Road trips are magical. They offer a time for personal reflection, exploration, and bonding with whomever you are tripping with. You can eat all the crappy snacks that you want and it’s totally acceptable -- almost as if the calories don’t count. There’s an easy flow to conversations, they last hours and topics range from “Back when I was a kid,” to, “Did you hear who Donald Trump insulted on Twitter last week?” to, “What kind of fruit grows on those trees on the left?”
Just as conversations are plentiful, there is plenty of silence. But it’s not the bad kind of silence that feels awkward and unnatural. Road trip silence is the pleasant kind of silence that creates a space for mindlessness or intense existentialism, pick your poison. Or sometimes the silence is filled with kick-ass music. Often, the silence ends when you and your buddies need to nostalgically yell every word of Miley Cyrus’s “Party in the U.S.A.”
Speaking of the U.S.A., road trips allow for seeing so many cool, weird, funky, and scary new places, people, and things that spark imagination and curiosity, answering old questions and posing new ones. On my road trip to college this week, I noticed something pretty cool: the towns in California are mostly Spanish names (San Jose, Chico, San Ramon....) but once you go north of the Oregon border, the names are Native American (Umpqua River, Tacoma, Tualatin, Willamette….). How cool is it that there is still so much history hidden in everyday occurrences.

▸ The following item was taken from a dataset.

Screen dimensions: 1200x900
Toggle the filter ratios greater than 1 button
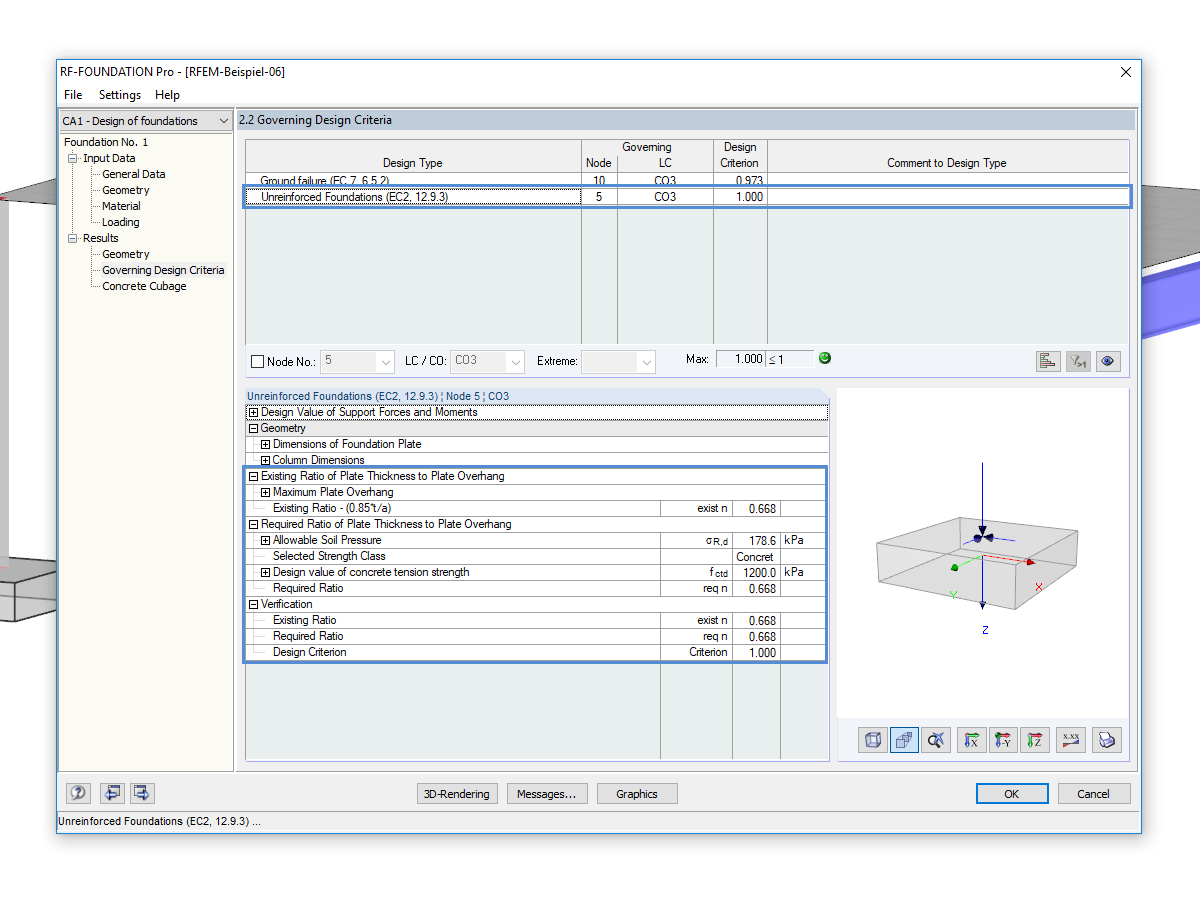(1078, 360)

Moral of the story: road trip are super fun experiences that create unexpected memories.
So it turns out that road trip food isn’t actually that unhealthy …. let me show you:
Expert advice: Buy your road trip snacks at a gas station in a small town that you don’t actually know the name of.
Peanut M&Ms: a delicious crunchy and smooth, salty and sweet treat with fun colors.
Nutritional benefits:
- Tons of protein (from the peanuts) to keep you going on the trip
- Chocolate provides antioxidants which do something with the oxidation of blood. I’ve heard the word antioxidant a lot, so I know it’s something you really need (who cares what it actually does, right?!).
Coca-Cola Products: beverages that quench your thirst, while giving you the satisfaction of delicious taste.
Nutritional benefits:
- Caffeine that keeps you alert during the driving, even on the most bare, flat, and straight roads
- The carbonation fills your stomach and your soul
Trail Mix: salty, sweet, crunchy, chewy all in one handful.
Nutritional benefits:
- Protein to keep you singing all of your favorite songs
- Chocolate to keep up the positive vibes
- Raisins are healthy because: raisins = dried grapes = fruit = healthy
Popcorn: satisfies your hunger without putting you into a food coma.
Nutritional benefits:
- The crunching of the corn burns tons and tons of calories
My point here is that even though the conditions during a road trip CAN be less than ideal (butts get sore, bodies feel unhealthy, boredom increases), if you decide to make the most of a situation you can have a total fucking blast.